Sunday, July 01, 2007

Book Review #4 -Never Change



Never Change by Elizabeth Berg has a nice, friendly feel to it. The book is a quick read and while it deals with death and dying it is rather a soft book, easy to read and pleasant. I can say this book was enjoyable to a certain level but a bit on the unbelievable side. The shy and aloof main character, Myra, is a nurse and ends up providing palliative care to Chip, (who, of course, was the coolest boy in her high school), when he returns to his hometown to live out his days with a brain tumor. This already had a Nicholas Sparks contrivance to it, but then Chip ends up living at Myra's house when he finds his parents are just a little too much to be around 24/7. Hello?! Medical ethics?
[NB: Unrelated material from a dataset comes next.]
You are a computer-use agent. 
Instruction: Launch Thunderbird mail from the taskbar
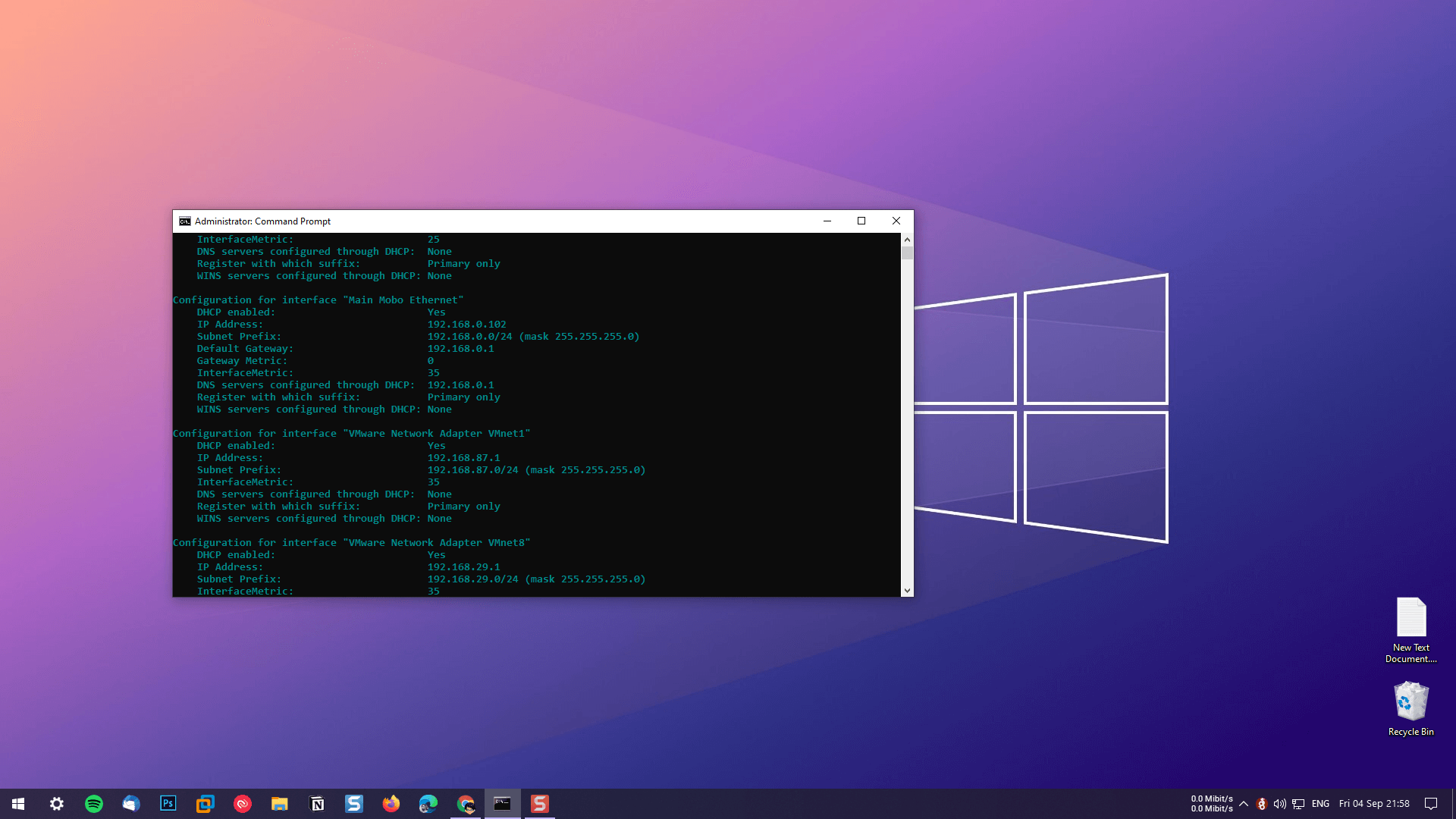[x=130, y=803]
I've never heard of any nurse inviting her patient to stay in her house. This and other things make the plot rather silly, rendering it mostly fluff. There are some nice passages here and there, this is one of them:

I think I know what Diann's yearbook looks like - no room for any more messages, all the space filled by people congratulating her on being herself and congratulating themselves on being her friend, and telling her to "never change." As though it were a choice. As though one of greatest lessons isn't that change is the only constant. The seasons tell us, everything in organic life tells us, that there is no holding on; still, we try to do just that. Sometimes, though, we learn the kind of wisdom that celebrates the open hand. Then we know that letting go of everything is the only way to keep the things that matter most.

1 comment:

Anonymous said...

If the far-fetchedness is balanced with an enjoyable story or good characters, I'm in! Thanks for all your reviews; keep 'em coming!